>>>>
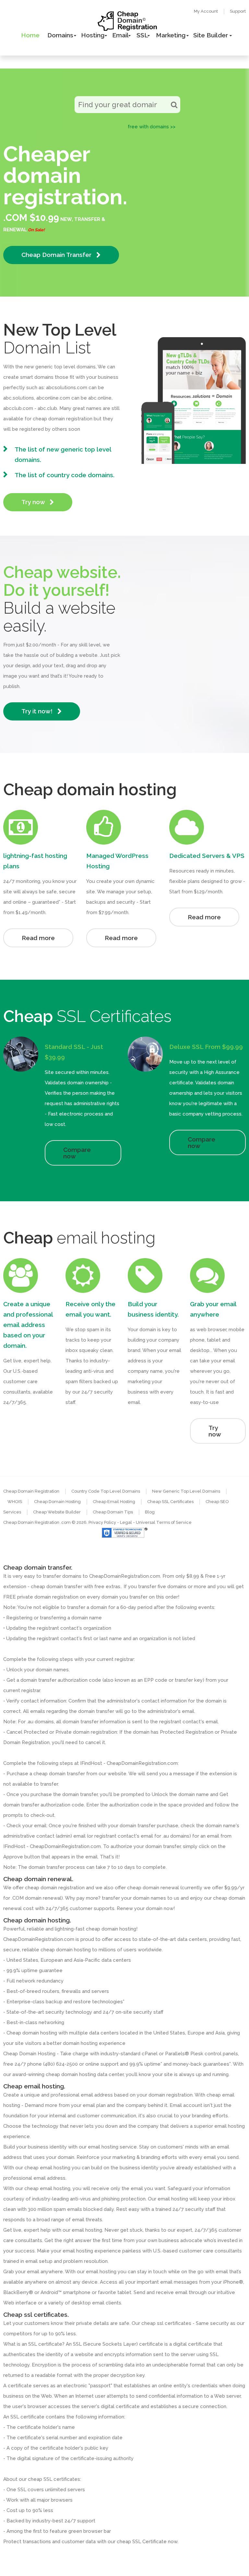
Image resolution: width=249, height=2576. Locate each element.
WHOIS (14, 1501)
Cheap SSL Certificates (170, 1501)
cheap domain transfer (59, 1774)
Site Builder (210, 35)
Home (30, 35)
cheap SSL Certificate (142, 2541)
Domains (60, 35)
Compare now (77, 1153)
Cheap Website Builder (57, 1512)
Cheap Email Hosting (114, 1501)
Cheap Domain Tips (113, 1512)
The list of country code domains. (64, 474)
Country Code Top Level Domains (105, 1491)
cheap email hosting (47, 2188)
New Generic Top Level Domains (186, 1491)
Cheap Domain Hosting (57, 1501)
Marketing (170, 35)
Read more (38, 937)
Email (120, 35)
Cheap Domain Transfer (57, 254)
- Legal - (126, 1522)
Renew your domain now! (146, 1908)
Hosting (92, 35)
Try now (33, 501)
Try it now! (37, 711)
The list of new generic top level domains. (63, 454)
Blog (150, 1512)
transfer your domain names (134, 1898)
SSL (142, 35)
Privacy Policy (102, 1522)
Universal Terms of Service (164, 1522)
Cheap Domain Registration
<<<<
▸ PROMPT
Transcribe each entry exactly, pictures excluded.

▸ EXPECTED ANSWER
Image resolution: width=249, height=2576. Locate each element.
WHOIS (14, 1501)
Cheap SSL Certificates (170, 1501)
cheap domain transfer (59, 1774)
Site Builder (210, 35)
Home (30, 35)
cheap SSL Certificate (142, 2541)
Domains (60, 35)
Compare now (77, 1153)
Cheap Website Builder (57, 1512)
Cheap Email Hosting (114, 1501)
Cheap Domain Tips (113, 1512)
The list of country code domains. (64, 474)
Country Code Top Level Domains (105, 1491)
cheap email hosting (47, 2188)
New Generic Top Level Domains (186, 1491)
Cheap Domain Hosting (57, 1501)
Marketing (170, 35)
Read more (38, 937)
Email (120, 35)
Cheap Domain Transfer (57, 254)
- Legal - (126, 1522)
Renew your domain now! (146, 1908)
Hosting (92, 35)
Try now (33, 501)
Try it now! (37, 711)
The list of new generic top level domains. (63, 454)
Blog (150, 1512)
transfer your domain names (134, 1898)
SSL (142, 35)
Privacy Policy (102, 1522)
Universal Terms of Service (164, 1522)
Cheap Domain Registration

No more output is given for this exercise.